**ASSIGNED TASK:**
Word for word, copy out the data below, omitting pictures.

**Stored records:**

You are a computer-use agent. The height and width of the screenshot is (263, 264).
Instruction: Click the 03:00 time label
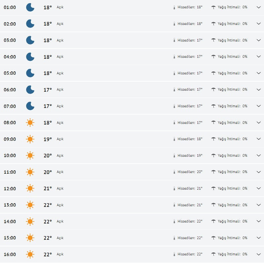click(x=10, y=41)
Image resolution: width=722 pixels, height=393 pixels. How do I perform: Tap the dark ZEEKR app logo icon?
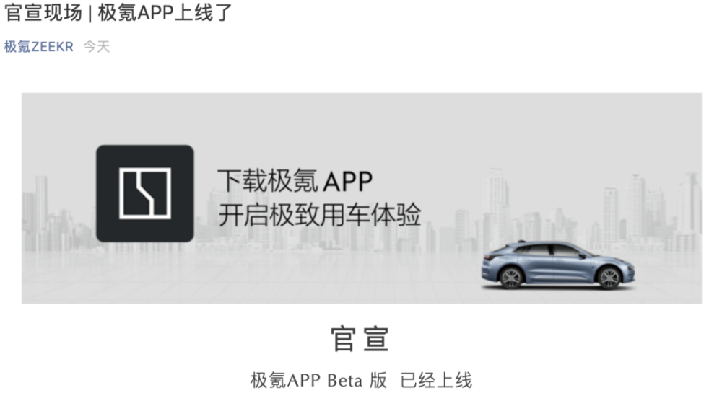145,193
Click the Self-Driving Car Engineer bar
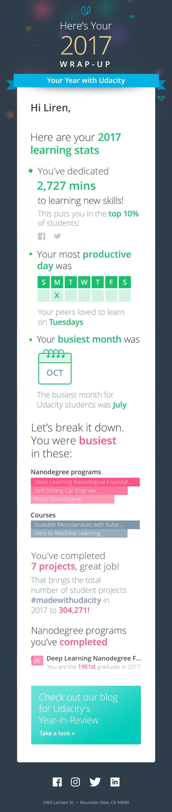This screenshot has height=812, width=172. click(79, 490)
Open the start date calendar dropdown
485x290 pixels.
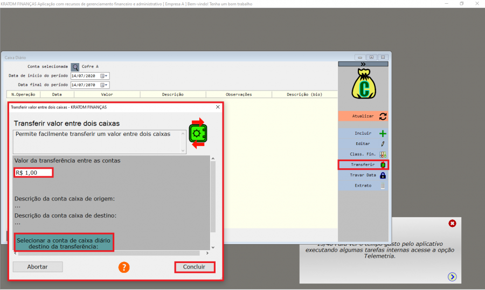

**ANSWER SPACE:**
You are a computer-use agent. The height and width of the screenshot is (263, 264).
Instruction: Click the 03:00 time label
click(x=10, y=41)
Image resolution: width=722 pixels, height=393 pixels. How do I perform: Tap the dark ZEEKR app logo icon?
145,193
Click the Self-Driving Car Engineer bar
This screenshot has height=812, width=172. click(79, 490)
Open the start date calendar dropdown
485x290 pixels.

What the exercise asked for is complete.